Oleh karena itu, untuk membalas kebaikan ibu kita, kita berlatih memiliki batin yang bahagia dengan mempraktikkan penawar penaklukan marah, keserakahan, dan kebodohan. Jika kita ingin berterima kasih kepada ibu kita, mari kita berbahagia, bersyukur, bergembira, membantu, dan rajin memberi manfaat kepada mereka dan semua makhluk sesuai dengan kemampuan kita masing-masing.

Yang Mulia Thubten Jampa

Ven. Thubten Jampa (Dani Mieritz) berasal dari Hamburg, Jerman.
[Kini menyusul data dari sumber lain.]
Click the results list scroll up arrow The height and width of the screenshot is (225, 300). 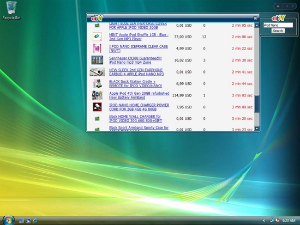coord(257,25)
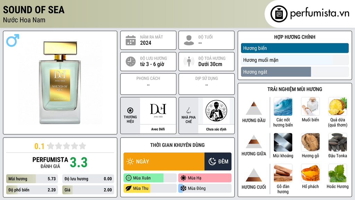Screen dimensions: 355x200
Task: Click the blue male gender symbol icon
Action: pos(13,40)
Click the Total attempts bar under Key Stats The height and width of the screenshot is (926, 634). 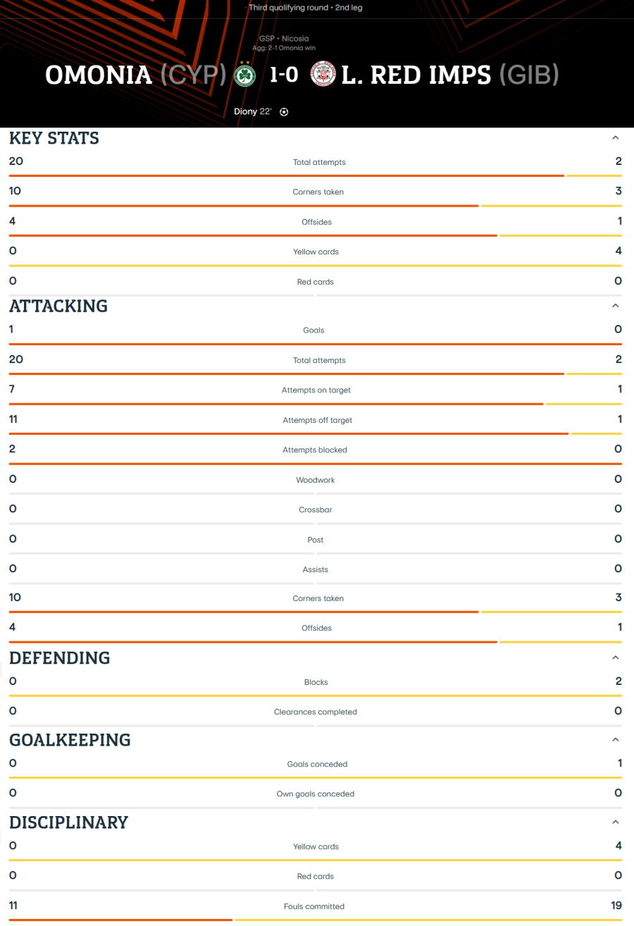click(316, 176)
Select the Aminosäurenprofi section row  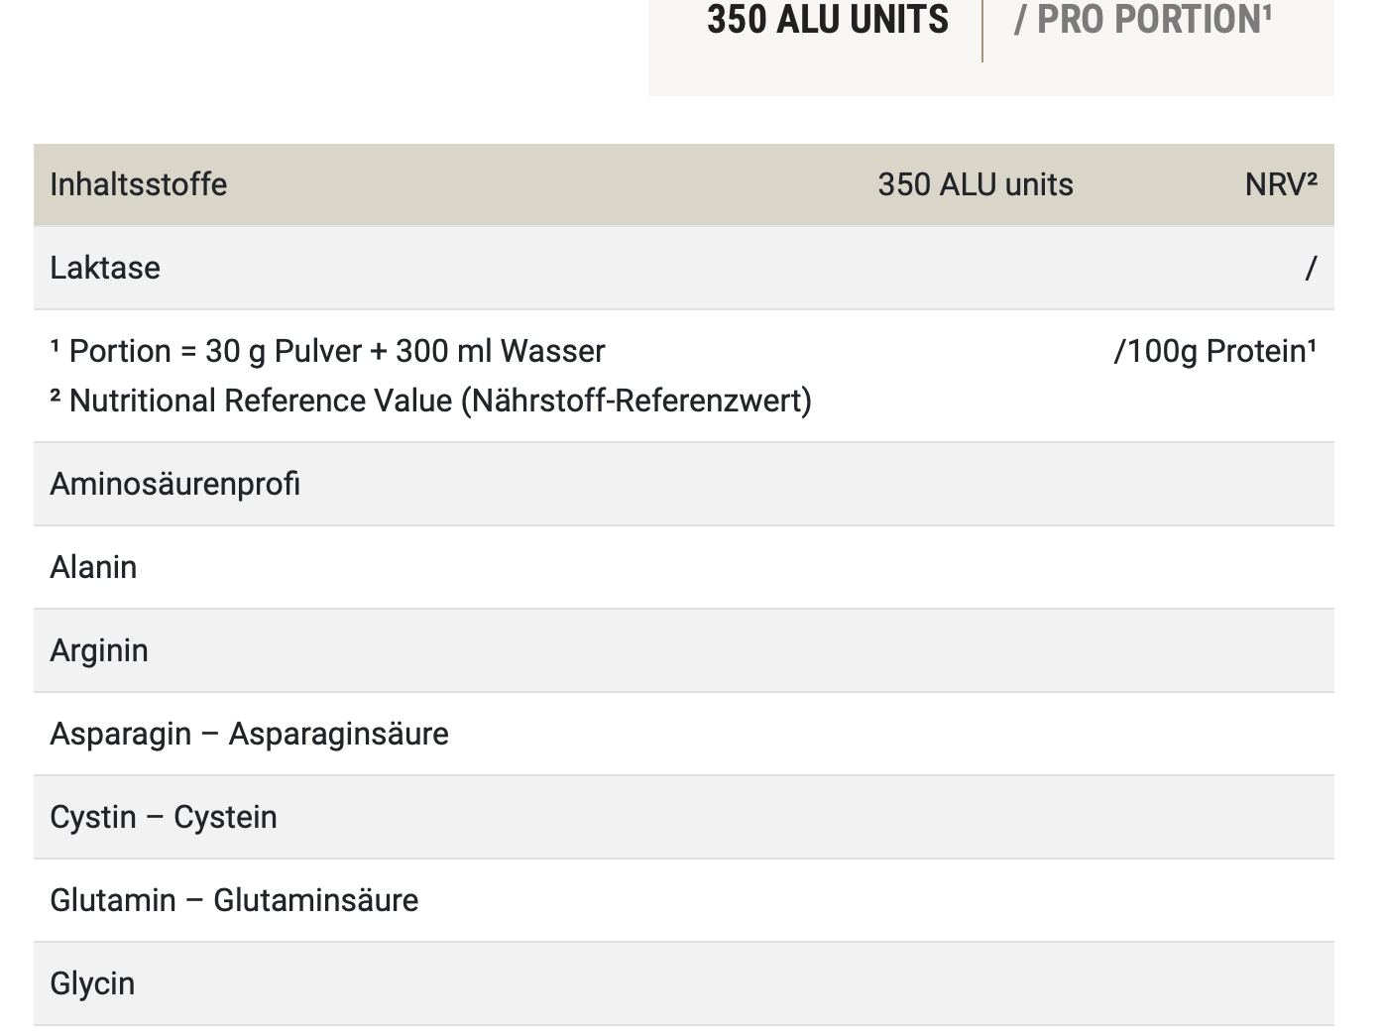pos(174,484)
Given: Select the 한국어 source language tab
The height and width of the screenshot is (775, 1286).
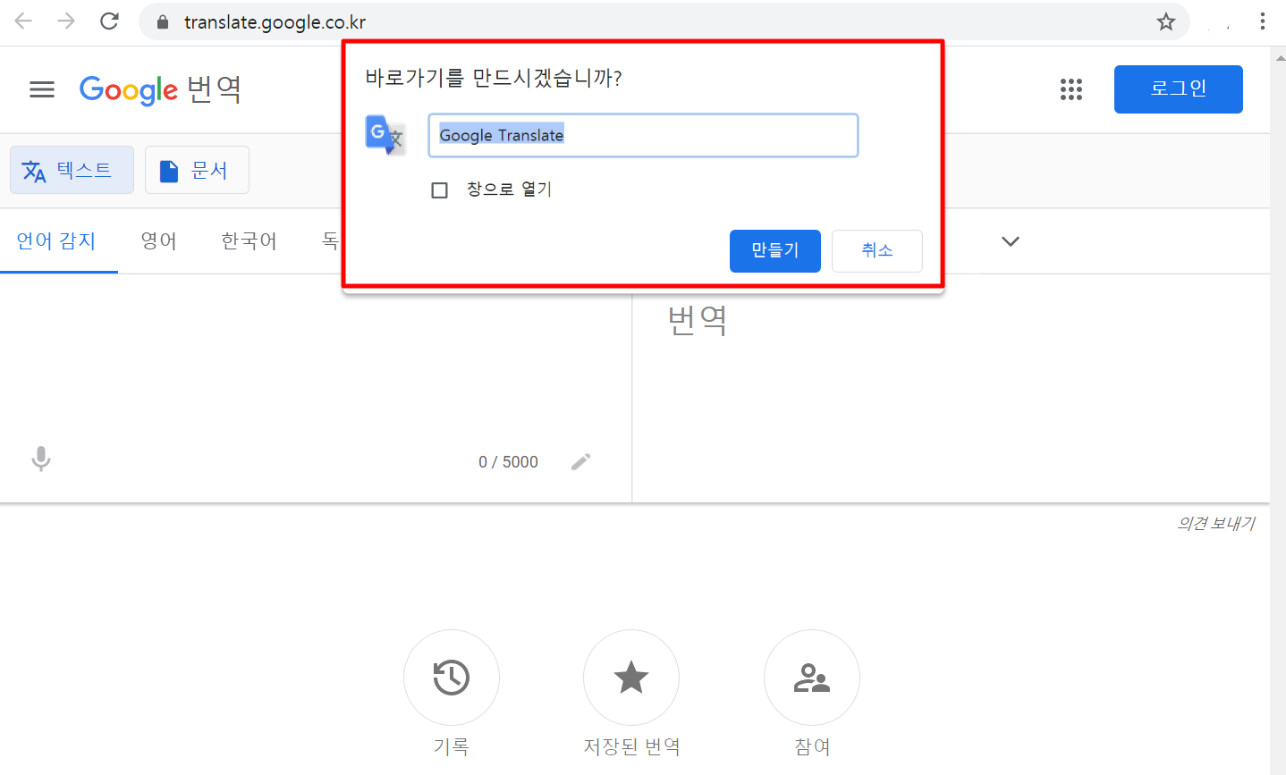Looking at the screenshot, I should 249,241.
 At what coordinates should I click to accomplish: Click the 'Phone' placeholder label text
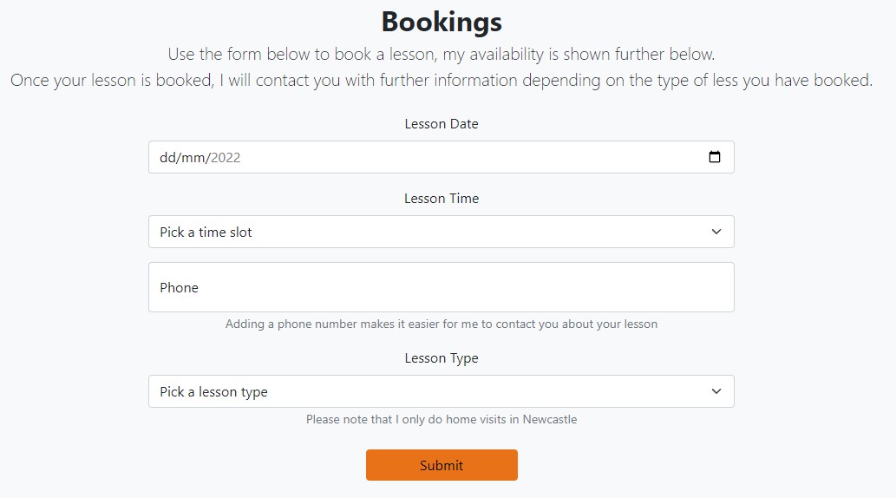(180, 288)
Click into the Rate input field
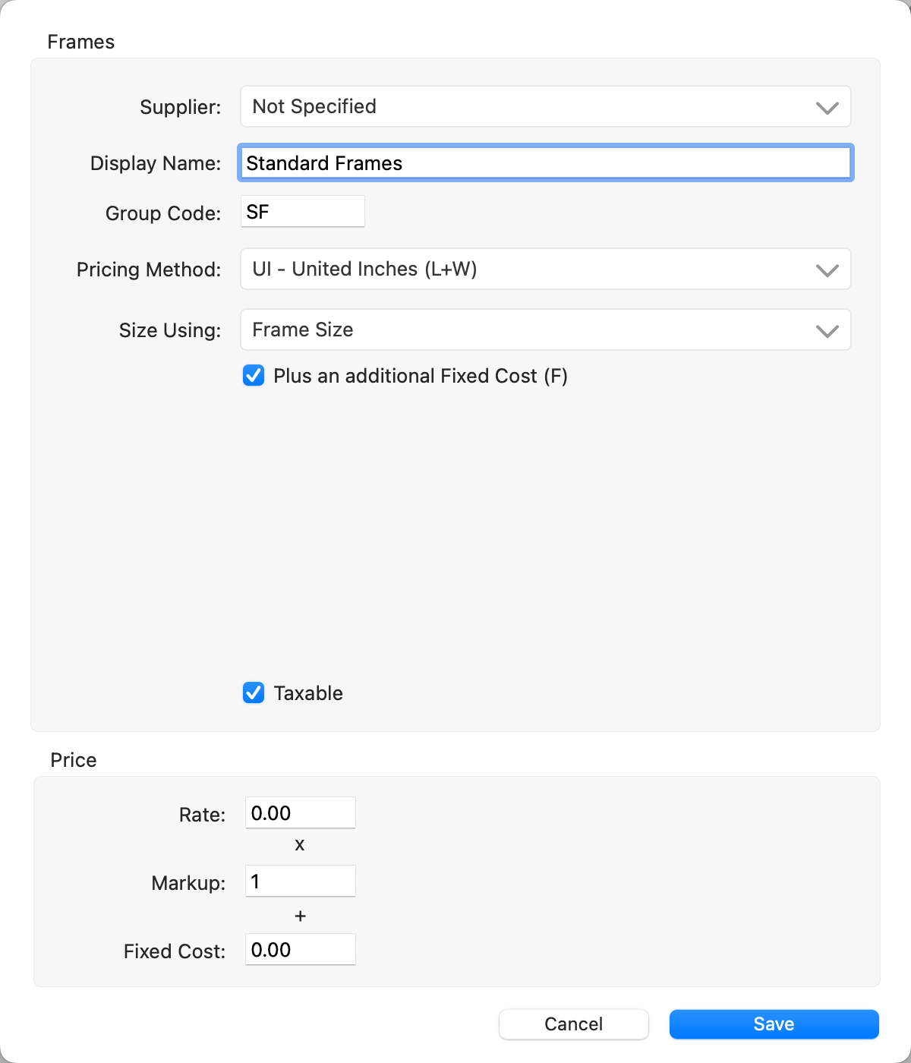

Dia berlindung pada tahun 2001. Dia telah menerima ajaran dan pelatihan dari misalnya Yang Mulia Dalai Lama, Dagyab Rinpoche (Tibethouse Frankfurt) dan Geshe Lobsang Palden. Dia juga menerima ajaran dari guru Barat dari Center Tibet di Hamburg. Ven. Jampa belajar politik dan sosiologi selama 5 tahun di Universitas Humboldt di Berlin dan menerima diploma di bidang Ilmu Sosial pada tahun 2004. Dari tahun 2004 hingga 2006 ia bekerja sebagai Koordinator Sukarelawan dan penggalangan dana untuk Kampanye Internasional untuk Tibet (ICT) di Berlin. Pada tahun 2006, ia melakukan perjalanan ke Jepang dan berlatih Zazen di sebuah biara Zen. Ven. Jampa pindah ke Hamburg pada tahun 2007, untuk bekerja dan belajar di Pusat Tibet-Hamburg di mana dia bekerja sebagai manajer acara dan administrasi. Pada tanggal 16 Agustus 2010, ia menerima kaul Anagarika dari Ven. Thubten Chodron, yang dia simpan saat memenuhi kewajibannya di Center Tibet di Hamburg. Pada Oktober 2011, ia mengikuti pelatihan sebagai Anagarika di Biara Sravasti. Pada 19 Januari 2013, ia menerima penahbisan samanera dan pelatihan (sramanerika dan siksamana). Ven. Jampa menyelenggarakan retret dan mendukung acara di Biara, membantu dengan menawarkan koordinasi layanan dan mendukung kesehatan hutan. Dia adalah fasilitator untuk program pendidikan online Friends of Sravasti Abbey Friends (SAFE).